Fertilizer is made of nutrients like nitrogen and phosphorus. Chemical fertilizers require huge amounts of energy to produce. But there are other, natural and more readily available sources.

The University of Michigan, with support from the National Science Foundation, is working at making our water cleaner, and our agriculture more sustainable, by capturing one of those sources, rather than flushing it down the toilet.

On a hot summer afternoon near Brattleboro, Vermont, farmer Dean Hamilton has fired up his tractor and is fertilizing his hay field — with human urine.

It takes a bit of time to get used to, says environmental engineer Nancy Love.
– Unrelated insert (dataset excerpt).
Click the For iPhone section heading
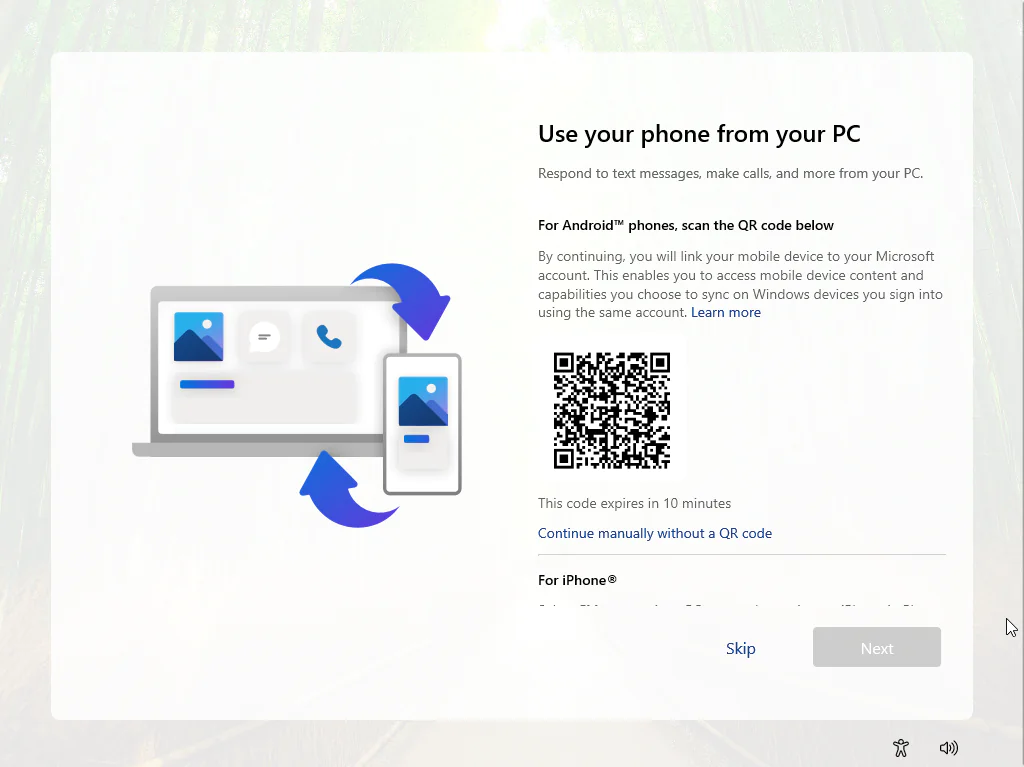1024x767 pixels. tap(577, 580)
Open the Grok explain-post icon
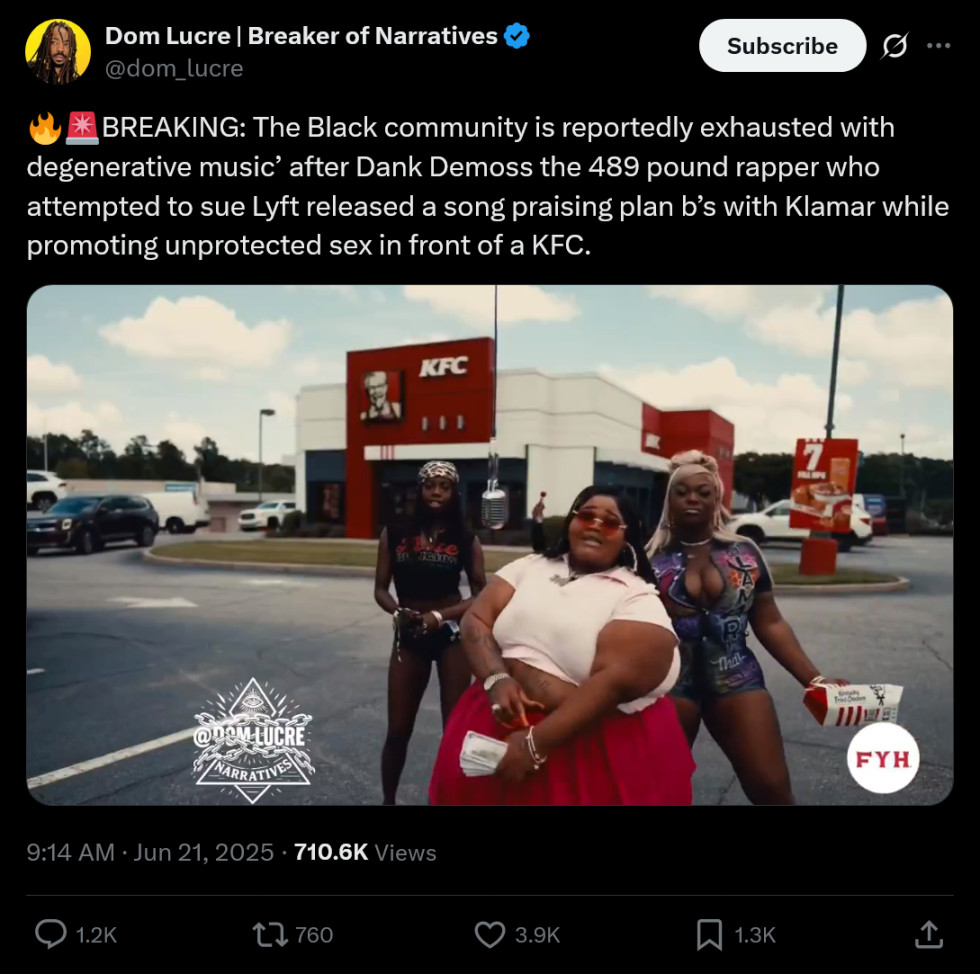 click(895, 46)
“I’ve been surprised at how many people actually get beyond the giggle factor pretty quickly,” she said, “and are willing to listen.”

Fine-tuning the recycling

Rich Earth Institute, a nonprofit, is working with Love and her team. Abraham Noe-Hays says they are fine-tuning new methods to recycle urine into fertilizer.

“There’s a great quote by Buckminster Fuller about how pollution is nothing but the resources that we’re not harvesting, and that we allow them to disperse because we’ve been ignorant of their value,” he said.

Harvesting the resource of urine — which is, after all, full of the same nutrients as chemical fertilizer — will fix two problems at once: eliminate waste and create a natural fertilizer.

The Rich Earth Institute has been using urine as fertilizer since 2012. Kim Nace says they collect about 26,000 liters a year, thanks to a loyal group of dedicated donors.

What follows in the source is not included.